Pricing attributeNemotron 3 NanoT5Gemma
Input price--
Output price--
Providers

Pricing not yet sourced for either model.

Capabilities

CapabilityNemotron 3 NanoT5Gemma
VisionNoNo
MultimodalNoNo
ReasoningNoNo
Function callingYesYes
Tool useYesYes
Structured outputsNoYes
Code executionNoNo
IDE integrationNoNo
Computer useNoNo
Parallel agentsNoNo

Benchmarks

No shared benchmark rows are currently sourced for this pair.

Deep dive

The capability footprint differs most on structured outputs: T5Gemma. Both models share function calling and tool use, so the practical split is not just feature count. Use those differences to decide whether the page is about raw model quality, agentic coding support, multimodal ingestion, or predictable structured API behavior.

Pricing coverage is uneven: Nemotron 3 Nano has no token price sourced yet and T5Gemma has no token price sourced yet. Provider availability is 1 tracked routes versus 1. Treat unknown pricing as an integration gap, then verify the route you will actually call before estimating production spend.

Choose Nemotron 3 Nano when provider fit are central to the workload. Choose T5Gemma when provider fit are more important. For production, rerun your own prompts through the exact provider, region, and tool stack you plan to ship. This keeps the decision grounded in measurable tradeoffs instead of brand-level assumptions. It also helps separate model capability from provider packaging, which can change cost and latency. For teams standardizing a stack, that distinction is often the difference between a benchmark win and a reliable deployment.

FAQ

Is Nemotron 3 Nano or T5Gemma open source?

Nemotron 3 Nano is listed under NVIDIA Open Model. T5Gemma is listed under Proprietary. License labels affect whether you can self-host, redistribute weights, or rely only on hosted APIs, so confirm the upstream license before deployment.

Which is better for function calling, Nemotron 3 Nano or T5Gemma?

Both Nemotron 3 Nano and T5Gemma expose function calling. The better choice depends on benchmark fit, context budget, pricing, and whether your provider route exposes the same capability surface. Use this as a quick comparison signal, then confirm the provider-specific limits before committing to production.
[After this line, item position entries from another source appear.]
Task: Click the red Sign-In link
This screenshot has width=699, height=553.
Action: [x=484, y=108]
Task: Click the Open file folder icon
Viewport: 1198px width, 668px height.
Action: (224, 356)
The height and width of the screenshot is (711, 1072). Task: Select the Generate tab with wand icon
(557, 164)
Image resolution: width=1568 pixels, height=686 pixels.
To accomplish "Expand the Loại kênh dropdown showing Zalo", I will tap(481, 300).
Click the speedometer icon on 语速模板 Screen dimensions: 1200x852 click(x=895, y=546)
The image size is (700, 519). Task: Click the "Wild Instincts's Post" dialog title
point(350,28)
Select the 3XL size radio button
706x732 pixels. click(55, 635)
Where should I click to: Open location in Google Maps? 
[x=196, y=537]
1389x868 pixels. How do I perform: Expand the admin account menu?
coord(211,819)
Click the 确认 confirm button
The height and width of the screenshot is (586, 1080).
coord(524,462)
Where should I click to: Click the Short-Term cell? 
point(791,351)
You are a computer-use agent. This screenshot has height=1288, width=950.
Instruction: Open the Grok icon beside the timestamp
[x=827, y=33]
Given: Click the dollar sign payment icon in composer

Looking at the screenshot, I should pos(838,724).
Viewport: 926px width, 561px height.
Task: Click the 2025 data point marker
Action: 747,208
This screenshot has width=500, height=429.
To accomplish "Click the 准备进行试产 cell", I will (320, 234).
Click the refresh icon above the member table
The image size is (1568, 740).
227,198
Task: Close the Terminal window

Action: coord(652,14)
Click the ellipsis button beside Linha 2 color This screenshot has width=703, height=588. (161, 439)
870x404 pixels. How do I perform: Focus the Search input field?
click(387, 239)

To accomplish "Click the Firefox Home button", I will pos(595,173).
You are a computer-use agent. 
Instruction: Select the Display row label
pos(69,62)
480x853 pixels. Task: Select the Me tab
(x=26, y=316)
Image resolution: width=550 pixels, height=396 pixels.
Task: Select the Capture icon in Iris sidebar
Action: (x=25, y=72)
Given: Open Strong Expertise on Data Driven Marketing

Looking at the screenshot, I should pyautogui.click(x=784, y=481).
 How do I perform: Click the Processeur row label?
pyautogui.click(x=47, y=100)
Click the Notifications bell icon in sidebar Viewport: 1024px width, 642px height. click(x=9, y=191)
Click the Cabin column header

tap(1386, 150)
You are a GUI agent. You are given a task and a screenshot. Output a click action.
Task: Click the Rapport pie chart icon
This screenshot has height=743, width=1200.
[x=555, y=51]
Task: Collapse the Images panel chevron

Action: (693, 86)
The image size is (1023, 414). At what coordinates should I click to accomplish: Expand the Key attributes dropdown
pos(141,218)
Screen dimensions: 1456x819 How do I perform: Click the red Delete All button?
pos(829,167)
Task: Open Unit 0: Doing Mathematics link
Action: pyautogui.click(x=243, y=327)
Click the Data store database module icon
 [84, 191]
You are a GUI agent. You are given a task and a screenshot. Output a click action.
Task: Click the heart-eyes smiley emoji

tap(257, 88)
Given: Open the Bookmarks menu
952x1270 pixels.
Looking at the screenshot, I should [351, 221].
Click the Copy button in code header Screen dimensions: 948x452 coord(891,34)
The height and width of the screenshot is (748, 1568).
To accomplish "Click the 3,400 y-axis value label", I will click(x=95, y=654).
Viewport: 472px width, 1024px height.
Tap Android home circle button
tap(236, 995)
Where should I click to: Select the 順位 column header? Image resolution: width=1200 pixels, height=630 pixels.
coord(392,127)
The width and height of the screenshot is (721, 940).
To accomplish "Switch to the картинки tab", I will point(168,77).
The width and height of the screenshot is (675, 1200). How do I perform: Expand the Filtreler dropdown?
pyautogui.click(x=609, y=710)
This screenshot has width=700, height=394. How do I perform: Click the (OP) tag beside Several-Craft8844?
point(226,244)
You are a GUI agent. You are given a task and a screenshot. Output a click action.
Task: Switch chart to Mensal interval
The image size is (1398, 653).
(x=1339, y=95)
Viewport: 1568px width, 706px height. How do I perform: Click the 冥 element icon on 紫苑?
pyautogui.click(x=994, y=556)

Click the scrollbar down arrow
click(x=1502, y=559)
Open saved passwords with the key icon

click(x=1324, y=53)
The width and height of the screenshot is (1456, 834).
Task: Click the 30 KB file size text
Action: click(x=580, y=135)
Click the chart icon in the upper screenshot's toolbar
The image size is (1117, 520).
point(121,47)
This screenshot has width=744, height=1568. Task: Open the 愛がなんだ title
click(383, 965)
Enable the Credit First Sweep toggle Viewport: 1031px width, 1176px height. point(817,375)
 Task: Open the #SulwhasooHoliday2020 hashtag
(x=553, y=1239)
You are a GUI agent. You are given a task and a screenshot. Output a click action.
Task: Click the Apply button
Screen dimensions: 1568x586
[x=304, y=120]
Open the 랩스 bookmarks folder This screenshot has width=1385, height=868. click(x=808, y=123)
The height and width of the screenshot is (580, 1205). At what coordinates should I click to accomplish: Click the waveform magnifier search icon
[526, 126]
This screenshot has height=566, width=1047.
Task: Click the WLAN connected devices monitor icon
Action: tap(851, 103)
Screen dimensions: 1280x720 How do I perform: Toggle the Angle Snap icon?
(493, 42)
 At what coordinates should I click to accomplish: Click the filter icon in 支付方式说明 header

Which is better for tool use, Nemotron 3 Nano or T5Gemma?

Both Nemotron 3 Nano and T5Gemma expose tool use. The better choice depends on benchmark fit, context budget, pricing, and whether your provider route exposes the same capability surface. Use this as a quick comparison signal, then confirm the provider-specific limits before committing to production.

Which is better for structured outputs, Nemotron 3 Nano or T5Gemma?

T5Gemma has the clearer documented structured outputs signal in this comparison. If structured outputs is mission-critical, validate it against the provider endpoint because model-level support and API-level exposure can differ.

Where can I run Nemotron 3 Nano and T5Gemma?

Nemotron 3 Nano is available on NVIDIA NIM. T5Gemma is available on GCP Vertex AI. Provider coverage can affect latency, region availability, compliance posture, and fallback options. Use this as a quick comparison signal, then confirm the provider-specific limits before committing to production.

When should I pick Nemotron 3 Nano over T5Gemma?

Nemotron 3 Nano is safer overall; choose T5Gemma when provider fit matters. If your workload also depends on provider fit, start with Nemotron 3 Nano; if it depends on provider fit, run the same evaluation with T5Gemma.

Continue comparing

Last reviewed: 2026-05-22. Data sourced from public model cards and provider documentation.